Je n’aime pas ce que la République française a fait après 1945, à Madagascar, à Haïphong, Au Maroc, en Côte d’Ivoire, à Sétif... Je n’aime pas les silences de Gaulle à propos des massacres perpétrés en plein cœur de Paris, sous les ordres de Papon, le17 octobre 1961, puis le 8 février 62. Je n’apprécie pas plus l’attitude des Guy Mollet et François Mitterrand tout au long de cette période. Toutes choses qui expliquent, en partie, pourquoi le débat sur la guerre d’Algérie est si difficile à mener ici en France, où les gaullistes et les socialistes sont si nombreux, et où l’extrême droite peut tranquillement poursuivre ses dangereux combats d’arrière garde.
Je me souviens aussi du climat étrange qui régnait en France durant les années 50 et au début des années 60. La guerre, à la fois proche et lointaine, avait quelque chose d’irréel. On voyait partir, nos oncles, nos voisins. On écoutaient l’œil vert de la radio, on voyait trembler la pièce de tissu qui couvrait le haut-parleur. On lisait la Nouvelle République du centre ouest. Les journalistes parlaient de troubles, d’attentats, de maintien de l’ordre… Plus tard les oncles, et les voisins sont revenus. Ils préféraient ne plus parler de cette histoire, faire comme si elle n’avait jamais eu lieu.
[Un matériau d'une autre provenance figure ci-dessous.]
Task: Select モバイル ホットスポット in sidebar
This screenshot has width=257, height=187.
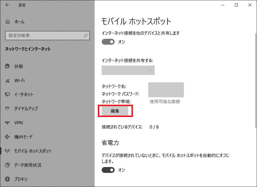Action: click(33, 151)

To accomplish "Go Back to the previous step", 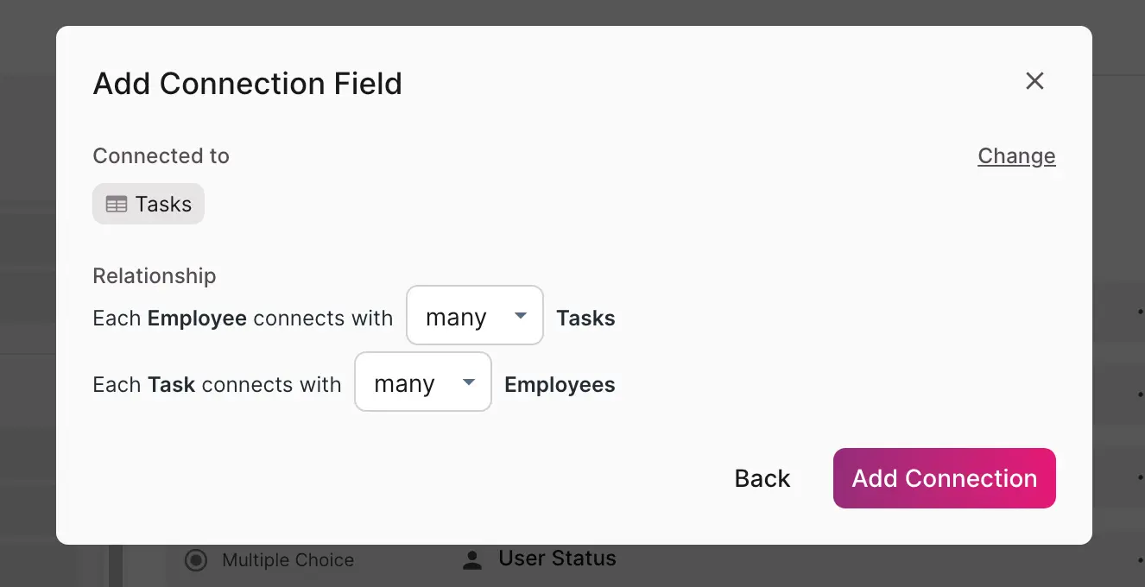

De temps en temps, pourtant, ils lâchaient quelques bribes, puis retombaient dans leur mutisme… Vraiment les choses n’étaient pas claires.
C’est tout cela (plus d’autres choses encore qui demanderaient un très, très long développement), qui m’a conduit à demander à des écrivains français et algériens, nés après 1945, d’écrire sur les années 54 – 62. Et il me semble que les textes rassemblés dans « L’Algérie des deux rives », apportent, chacun à leur manière, leur part d’éclaircissement à cette sombre histoire de la République des droits de l’homme.
Raymond Bozier - La Rochelle 9 février 2003
liens :
le site des éditions 1001 Nuits
la contribution de François Bon à "L'Algérie de l'autre rive"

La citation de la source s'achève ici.